Skip to content

hrbrmstr/MaineCampaignFinance2018

 
 

Folders and files

NameName
Last commit message
Last commit date

Latest commit

 

History

5 Commits
 
 
 
 

Repository files navigation

Introduction to R with Maine campaign finance data

This is a tutorial for complete beginners in R to start using and analyzing Maine's campaign finance data. It also includes some basic workflow instructions for Press Herald staff to produce interactive datatables from these public reports.

Getting started

We'll be working with raw data from the Maine Ethics Commission. Download and save the 2018 "Contributions and Loans" CSV file here. You'll need to unzip the file and save the CSV somewhere where you can find it later (I suggest renaming it with a more useful file name).

Download R from here

And download RStudio from here

You’ll need to drag both programs into your Applications folder when they’re downloaded.

Next, open RStudio.

You’ll see a command line where you’ll type instructions on the left, a file directory on the right, and some tabs labeled “Environment,” “History” and “Connections” in the upper right.

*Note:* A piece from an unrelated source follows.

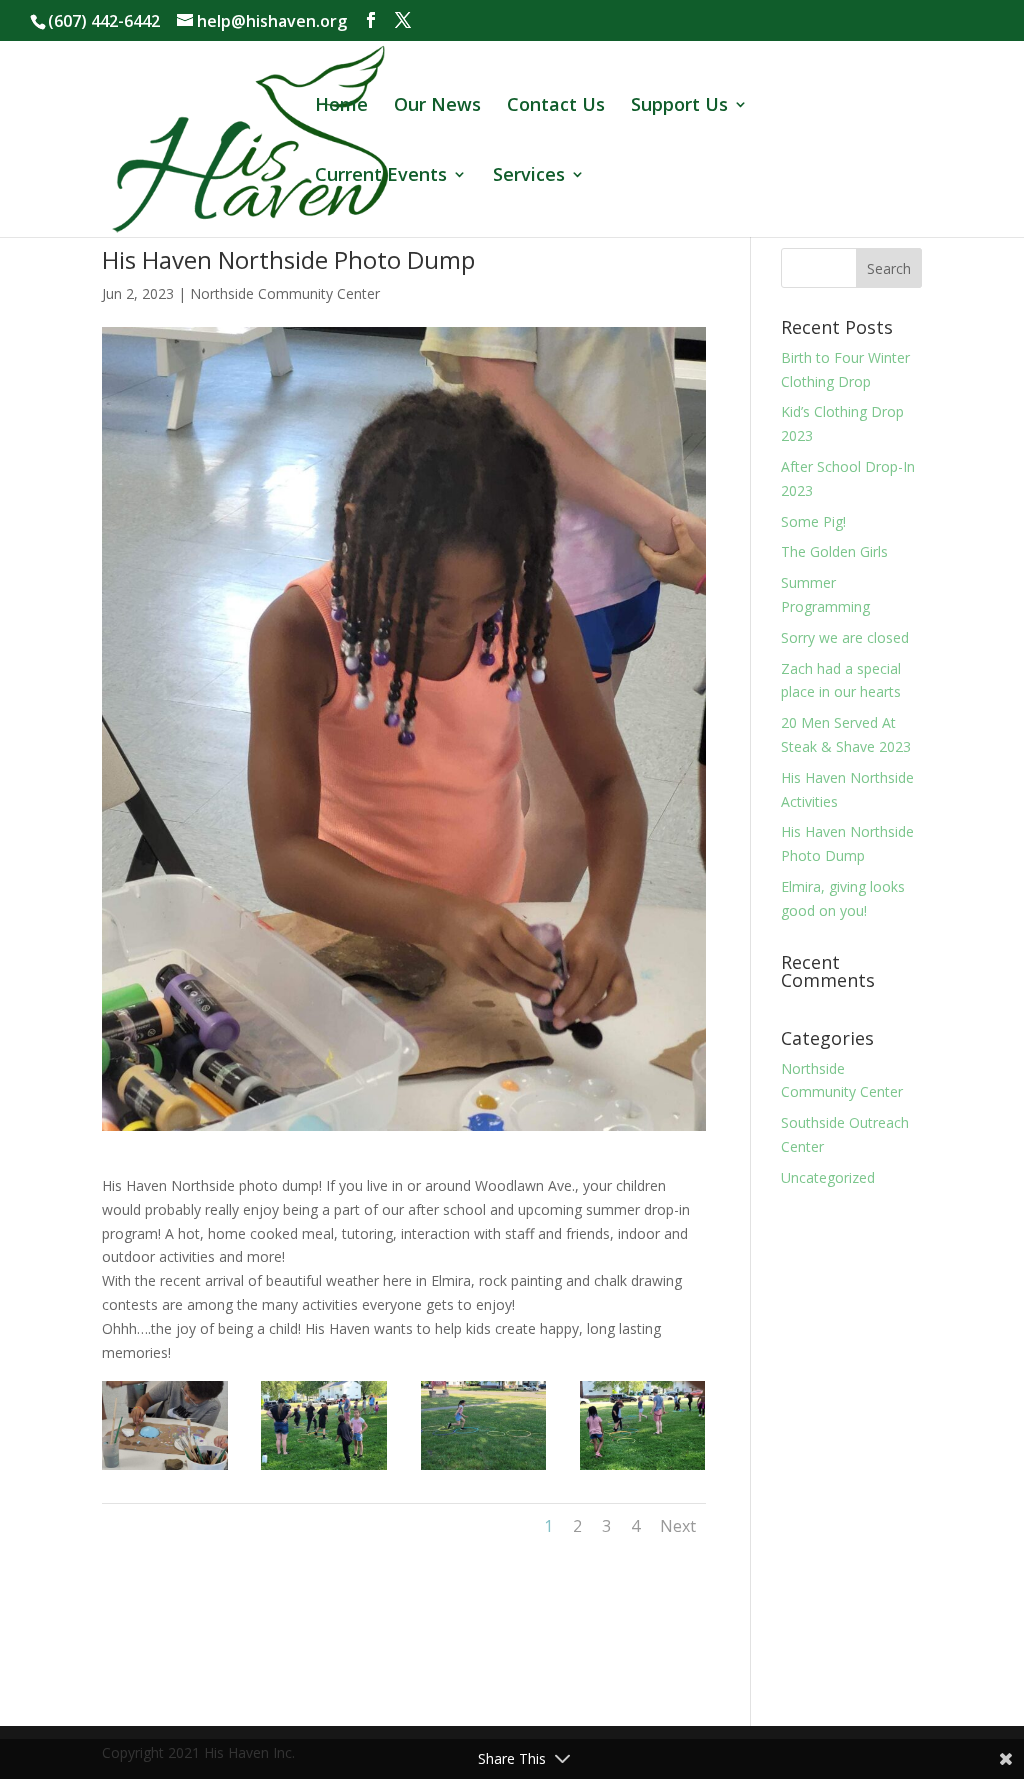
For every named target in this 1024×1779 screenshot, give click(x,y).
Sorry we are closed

Type getwd() in the console. This is short for “get the working directory.” We want to find out where R is working from, then point it in the direction of our folder where the campaign finance data is.

In the right side, where the files are listed, navigate to the folder where your data is saved. When you see your files, click the gear icon labelled “More” and choose “Set as working directory.”

When you do that, the console will auto-populate with the command setwd("[*the path to your current directory*]").

Now, type the up arrow twice in the console. The up arrow goes through the most recent commands you’ve entered, so hitting it twice will retrieve “getwd()”. Hit enter and it should give you the path of the current directory where your data is.

Now we’re ready to load the campaign finance data into R. Here’s what that command will look like. Don’t type it in just yet:

> data18 <- read.csv("2018_Contributions.csv", header=TRUE)

This says that we’re creating a new variable – in this case it’s going to be what R calls a “data frame” – called data18.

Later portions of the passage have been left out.